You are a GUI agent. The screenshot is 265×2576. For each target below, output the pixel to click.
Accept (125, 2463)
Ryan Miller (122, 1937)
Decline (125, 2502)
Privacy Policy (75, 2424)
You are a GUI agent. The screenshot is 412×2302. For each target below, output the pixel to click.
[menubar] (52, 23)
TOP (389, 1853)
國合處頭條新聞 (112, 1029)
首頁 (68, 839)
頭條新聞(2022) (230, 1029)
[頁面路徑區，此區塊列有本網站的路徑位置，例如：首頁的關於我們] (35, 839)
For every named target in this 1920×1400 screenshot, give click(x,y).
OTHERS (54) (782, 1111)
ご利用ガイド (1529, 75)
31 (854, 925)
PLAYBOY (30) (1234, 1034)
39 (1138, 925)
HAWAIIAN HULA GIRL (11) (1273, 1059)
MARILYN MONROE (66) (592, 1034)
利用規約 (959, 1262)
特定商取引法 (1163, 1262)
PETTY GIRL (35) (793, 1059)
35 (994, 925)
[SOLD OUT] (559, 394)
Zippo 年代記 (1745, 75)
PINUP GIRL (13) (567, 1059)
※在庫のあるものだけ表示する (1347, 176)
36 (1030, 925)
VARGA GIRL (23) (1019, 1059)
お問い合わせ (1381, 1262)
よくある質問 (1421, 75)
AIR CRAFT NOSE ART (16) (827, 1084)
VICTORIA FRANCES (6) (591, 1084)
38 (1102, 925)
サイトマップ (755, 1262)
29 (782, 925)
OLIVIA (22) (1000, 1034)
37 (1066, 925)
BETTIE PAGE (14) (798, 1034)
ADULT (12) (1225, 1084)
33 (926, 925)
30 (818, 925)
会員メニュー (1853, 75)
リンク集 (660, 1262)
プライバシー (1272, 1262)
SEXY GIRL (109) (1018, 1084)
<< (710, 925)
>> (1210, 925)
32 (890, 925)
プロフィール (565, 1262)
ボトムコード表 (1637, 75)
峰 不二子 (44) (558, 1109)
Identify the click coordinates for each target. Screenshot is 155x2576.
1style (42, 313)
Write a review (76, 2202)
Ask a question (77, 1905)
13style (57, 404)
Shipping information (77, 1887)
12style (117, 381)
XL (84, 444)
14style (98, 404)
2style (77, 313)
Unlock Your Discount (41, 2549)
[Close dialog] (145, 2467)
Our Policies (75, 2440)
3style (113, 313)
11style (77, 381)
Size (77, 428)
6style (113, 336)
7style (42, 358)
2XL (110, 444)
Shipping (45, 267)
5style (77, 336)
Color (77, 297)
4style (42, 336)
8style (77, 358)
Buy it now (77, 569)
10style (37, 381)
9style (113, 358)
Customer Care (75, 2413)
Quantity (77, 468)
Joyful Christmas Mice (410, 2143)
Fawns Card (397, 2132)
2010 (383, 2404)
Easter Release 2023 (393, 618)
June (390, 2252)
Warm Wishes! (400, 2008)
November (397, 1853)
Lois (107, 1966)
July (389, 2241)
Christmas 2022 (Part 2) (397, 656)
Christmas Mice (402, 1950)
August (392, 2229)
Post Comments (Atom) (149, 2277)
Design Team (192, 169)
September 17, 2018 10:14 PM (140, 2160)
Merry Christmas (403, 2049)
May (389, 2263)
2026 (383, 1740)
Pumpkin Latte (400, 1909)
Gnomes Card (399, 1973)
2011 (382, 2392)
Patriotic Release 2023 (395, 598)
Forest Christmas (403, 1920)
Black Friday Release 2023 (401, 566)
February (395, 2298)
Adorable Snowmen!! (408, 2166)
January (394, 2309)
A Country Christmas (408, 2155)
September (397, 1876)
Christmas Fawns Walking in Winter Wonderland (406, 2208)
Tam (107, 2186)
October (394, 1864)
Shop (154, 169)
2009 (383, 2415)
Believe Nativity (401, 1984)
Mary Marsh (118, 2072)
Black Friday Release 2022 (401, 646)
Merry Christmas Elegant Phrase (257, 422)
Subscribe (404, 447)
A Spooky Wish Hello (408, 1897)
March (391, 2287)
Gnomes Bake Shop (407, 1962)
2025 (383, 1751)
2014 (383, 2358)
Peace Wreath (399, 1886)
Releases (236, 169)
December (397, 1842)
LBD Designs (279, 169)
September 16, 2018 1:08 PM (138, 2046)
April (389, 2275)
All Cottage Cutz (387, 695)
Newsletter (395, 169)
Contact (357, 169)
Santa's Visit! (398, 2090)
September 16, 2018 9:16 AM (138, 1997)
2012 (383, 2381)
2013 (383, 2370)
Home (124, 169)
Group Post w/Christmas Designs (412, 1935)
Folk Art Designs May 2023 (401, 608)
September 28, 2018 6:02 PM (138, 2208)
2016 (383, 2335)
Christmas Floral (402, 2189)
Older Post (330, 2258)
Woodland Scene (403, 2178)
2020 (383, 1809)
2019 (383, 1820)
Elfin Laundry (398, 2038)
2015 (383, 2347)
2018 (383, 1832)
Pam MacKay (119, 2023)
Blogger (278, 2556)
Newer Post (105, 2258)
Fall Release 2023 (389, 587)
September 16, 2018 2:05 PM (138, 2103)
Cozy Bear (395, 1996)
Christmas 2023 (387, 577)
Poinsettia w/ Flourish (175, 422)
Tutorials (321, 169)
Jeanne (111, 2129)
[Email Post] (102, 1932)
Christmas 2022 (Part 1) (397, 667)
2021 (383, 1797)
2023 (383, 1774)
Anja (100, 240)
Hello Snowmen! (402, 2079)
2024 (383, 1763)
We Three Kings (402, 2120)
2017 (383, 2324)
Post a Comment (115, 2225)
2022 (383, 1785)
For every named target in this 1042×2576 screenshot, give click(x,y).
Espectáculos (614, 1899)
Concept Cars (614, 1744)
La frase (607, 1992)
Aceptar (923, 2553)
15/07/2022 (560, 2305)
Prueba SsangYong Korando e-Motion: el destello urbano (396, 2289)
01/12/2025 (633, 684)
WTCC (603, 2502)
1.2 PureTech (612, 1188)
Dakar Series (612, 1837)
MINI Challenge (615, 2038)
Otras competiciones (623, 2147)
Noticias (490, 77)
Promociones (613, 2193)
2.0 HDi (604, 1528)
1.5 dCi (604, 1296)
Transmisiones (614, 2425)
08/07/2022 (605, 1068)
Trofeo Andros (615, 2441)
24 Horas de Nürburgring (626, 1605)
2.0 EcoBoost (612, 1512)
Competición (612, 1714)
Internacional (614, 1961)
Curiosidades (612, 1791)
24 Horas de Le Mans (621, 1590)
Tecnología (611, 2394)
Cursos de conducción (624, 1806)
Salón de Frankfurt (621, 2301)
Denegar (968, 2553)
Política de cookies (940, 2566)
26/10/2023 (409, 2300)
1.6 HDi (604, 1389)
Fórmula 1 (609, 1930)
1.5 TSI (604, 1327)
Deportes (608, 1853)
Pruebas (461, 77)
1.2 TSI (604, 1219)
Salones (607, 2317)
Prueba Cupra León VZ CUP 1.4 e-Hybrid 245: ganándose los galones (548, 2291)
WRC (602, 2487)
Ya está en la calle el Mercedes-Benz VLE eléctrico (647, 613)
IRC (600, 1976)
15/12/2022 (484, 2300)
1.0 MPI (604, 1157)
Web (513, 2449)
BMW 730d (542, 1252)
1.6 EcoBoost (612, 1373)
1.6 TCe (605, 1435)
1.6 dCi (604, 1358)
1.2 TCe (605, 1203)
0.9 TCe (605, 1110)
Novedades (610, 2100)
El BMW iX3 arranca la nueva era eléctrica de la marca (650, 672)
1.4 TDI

* * * * * * *

• **Task goal**
Reproduce nothing but the lines from the line containing "Ya está en la" to the last line of the data, each exactly as written.

• **Result of the exercise**
Ya está en la calle el Mercedes-Benz VLE eléctrico (647, 613)
IRC (600, 1976)
15/12/2022 (484, 2300)
1.0 MPI (604, 1157)
Web (513, 2449)
BMW 730d (542, 1252)
1.6 EcoBoost (612, 1373)
1.6 TCe (605, 1435)
1.6 dCi (604, 1358)
1.2 TCe (605, 1203)
0.9 TCe (605, 1110)
Novedades (610, 2100)
El BMW iX3 arranca la nueva era eléctrica de la marca (650, 672)
1.4 TDI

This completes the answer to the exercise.